The Sicilian design duo Domenico Dolce and Stefano Gabbana have parlayed a dreamy Mediterranean aesthetic into a billion dollar global brand.
The duo first met when Dolce called the fashion house that Gabbana worked for at the time. Gabbana became a mentor of sorts to Dolce, and when Gabbana returned from his mandatory military tour, the two launched a design consultancy together and eventually started ‘Dolce and Gabbana’.
Their runway debut came in 1985 at Milan Fashion Week, where they were referred to as ‘the boys’ for their youth and exuberance. They showed a ‘Sicilian widow’ look, heavy on black lace.
Slowly, the pair launched other product lines, including knitwear and accessories, and gained notoriety particularly for their sensual dresses and menswear, which won them the 1991 Woolmark Prize. In the early 1990s, pop star Madonna selected them as her costume designers for her Girlie world tour, and wore one of their jewel-encrusted corsets to the Cannes Film Festival. Throughout the ‘90s, the duo were famed for their overtly feminine, colourful garments, which stood in stark contrast to the wave of minimalism that was sweeping across fashion at the time.
Some of their design signatures and trademarks include the reinterpretation of intimate garments as outerwear, animal prints and taking inspiration from ‘real women’ — for several seasons’ campaigns and runway shows, the pair have cast ordinary men and women, typically from their native Italy. They have designed for everyone from AC Milan to Motorola and have also co-authored a dozen or so books detailing their collections and legacy.

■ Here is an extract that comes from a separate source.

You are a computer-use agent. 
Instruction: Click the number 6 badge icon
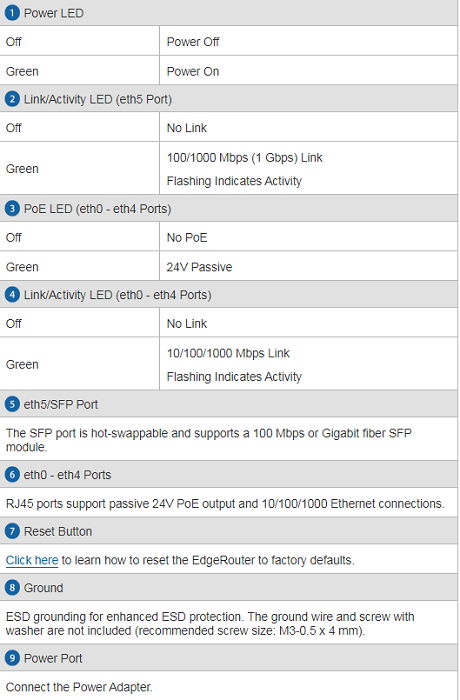12,475
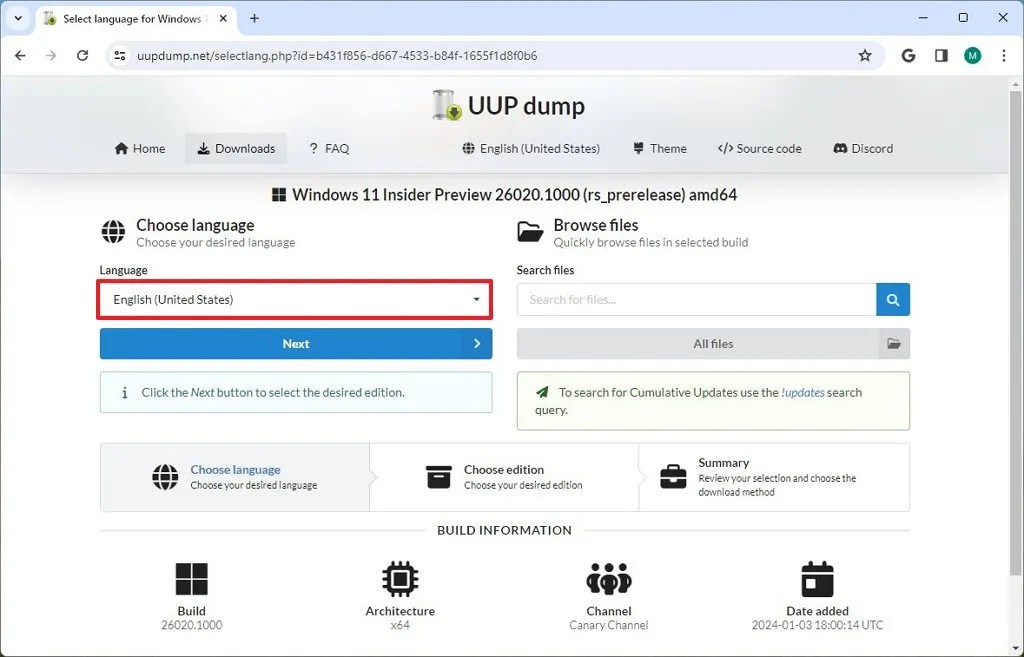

The company has not been without controversy, however. In June 2013, Dolce and Gabbana were charged and convicted of tax evasion, however the duo successfully appealed to overturn their conviction and were pronounced innocent by the Italian Supreme Court of Justice in October 2014. “We have always been honest and we are extremely proud of this recognition by the Italian Court of Justice. Viva l’Italia,” said the pair in a statement at the time.
Although their personal relationship ended in 2005, as The New Yorker puts it, “Gabbana is the eyes for Dolce’s hands,”and they have continued to work together on an enduring empire, crafted from scratch, by their love of their homeland and the scope of their romantic imagination.